脂肪组织是一种复杂的内分泌器官,包括多种不同的细胞群,如脂肪细胞,前脂肪细胞,间充质干细胞,巨噬细胞和淋巴细胞。在人体内,这些细胞群体不是静止的,而是在肥胖和衰老过程中发生改变的。这些细胞群的变化使炎症和其他常见的代谢性并发症出现,因此脂肪组织细胞组成有助于调节其内分泌和调节功能。
脂肪组织存在两种形式:白色脂肪组织和棕色脂肪组织。白色脂肪组织是在哺乳动物中的主要脂肪器官,以甘油三酯的形式储存多余的能量,在健康成人的体重中占10%或更多,是专门储存多余的能量。然而人类和啮齿类动物有一种额外的脂肪组织,称为棕色脂肪组织组织,这是专门以热的形式消耗化学能。在进化上,棕色脂肪组织组织的功能是对低温的防御机制,特别是在婴儿、小型哺乳动物和冬眠的动物。已知棕色脂肪组织富含线粒体和特异性表达高水平的解耦联蛋白UCP-1能够燃烧脂肪消耗能量增强产热,具有拮抗实验动物肥胖形成的作用[10-11]。但是,很长时间以来关于成年人体不具有功能性棕色脂肪组织的错误认识,严重地阻碍了棕色脂肪组织在人类肥胖防治中的应用。

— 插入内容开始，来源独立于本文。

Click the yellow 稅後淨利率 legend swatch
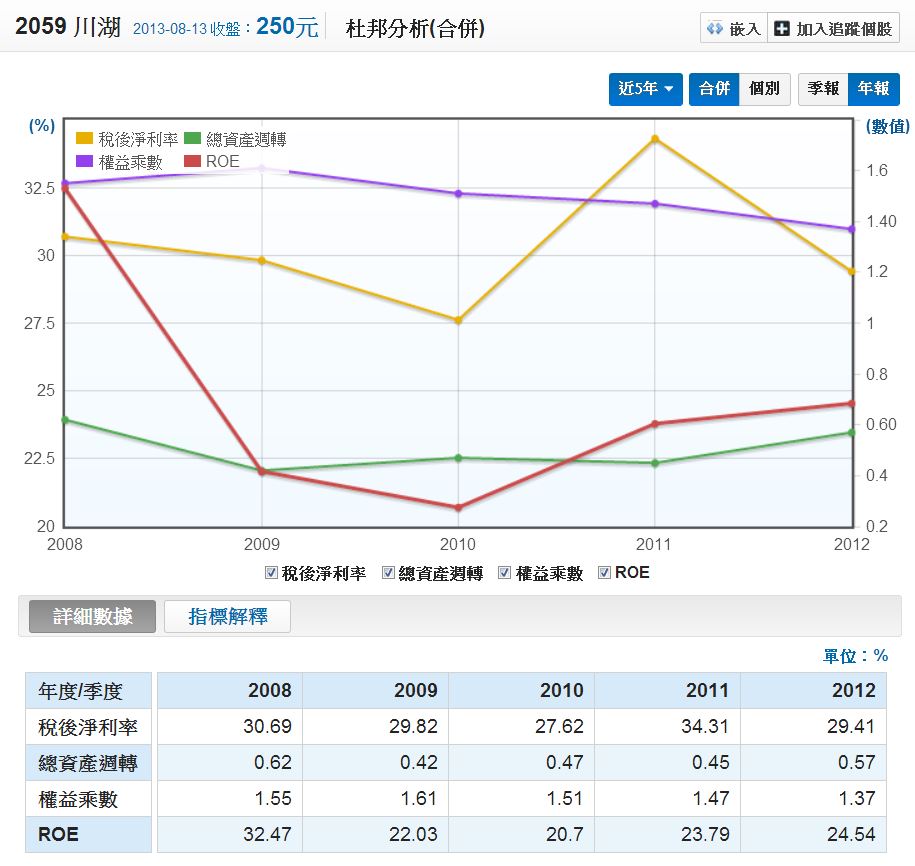The image size is (915, 866). coord(85,140)
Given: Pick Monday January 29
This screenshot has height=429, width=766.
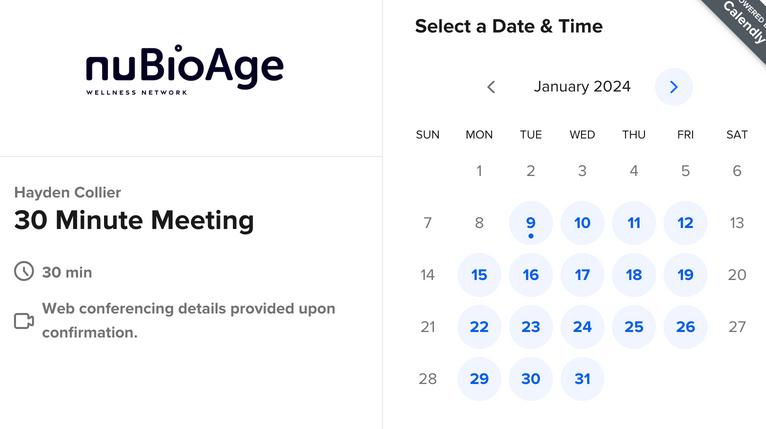Looking at the screenshot, I should click(x=479, y=379).
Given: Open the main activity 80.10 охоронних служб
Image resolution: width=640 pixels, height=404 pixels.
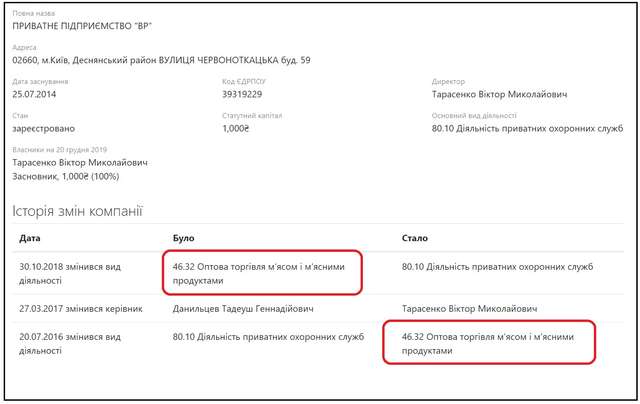Looking at the screenshot, I should (527, 128).
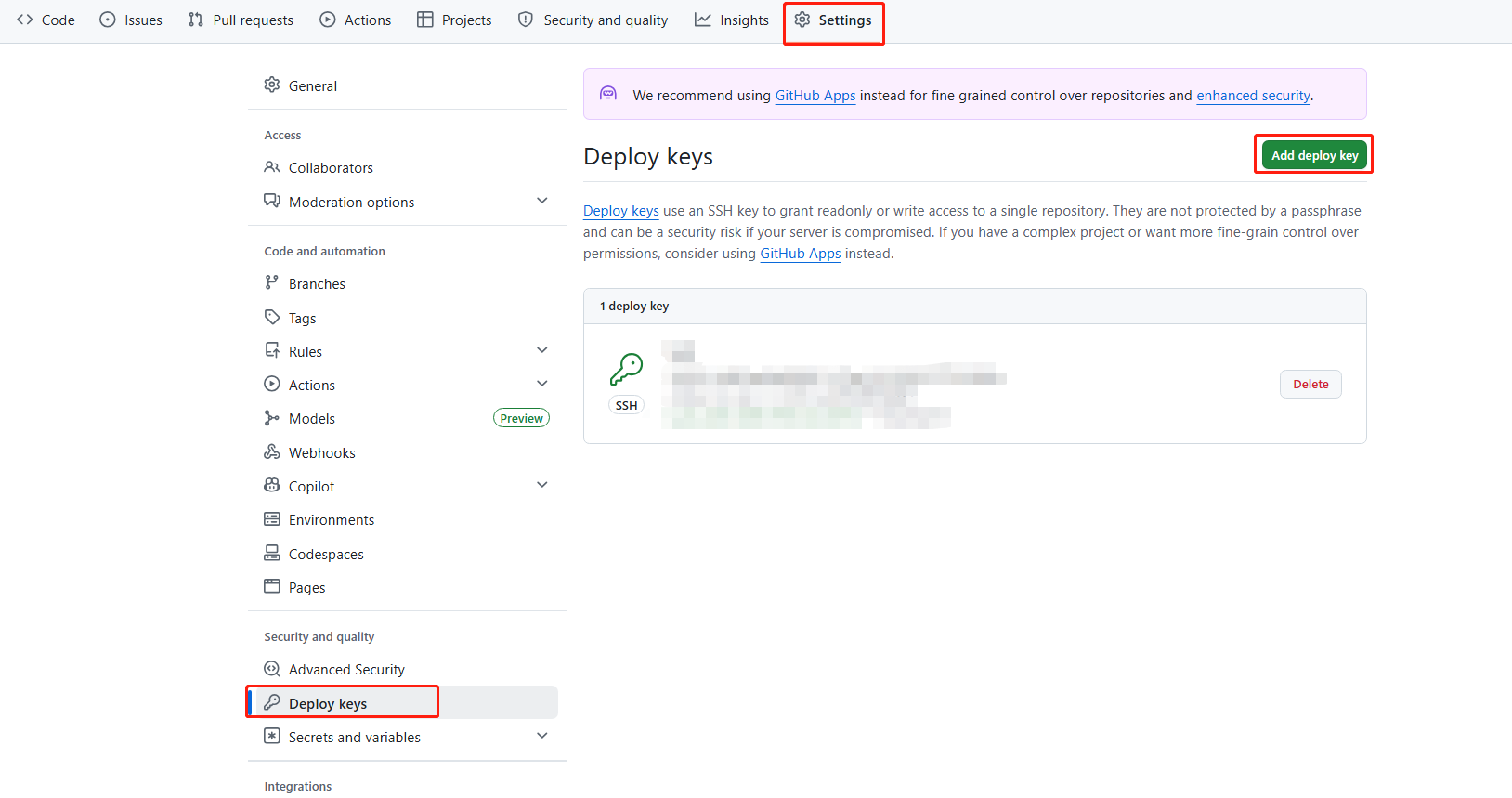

近年来的研究不仅明确了成年人体存在功能性棕色脂肪组织,而且发现在某些情况下,白色脂肪组织可褐变、形成诱导性棕色脂肪组织。那么,存在于褐色脂肪组织内的干细胞伴随着机体的衰老会发生哪些变化?为此,我们对2月和22月龄小鼠肩甲骨间的BADSCs进行原代培养,比较了青年和老年小鼠BADSCs的生物学特性。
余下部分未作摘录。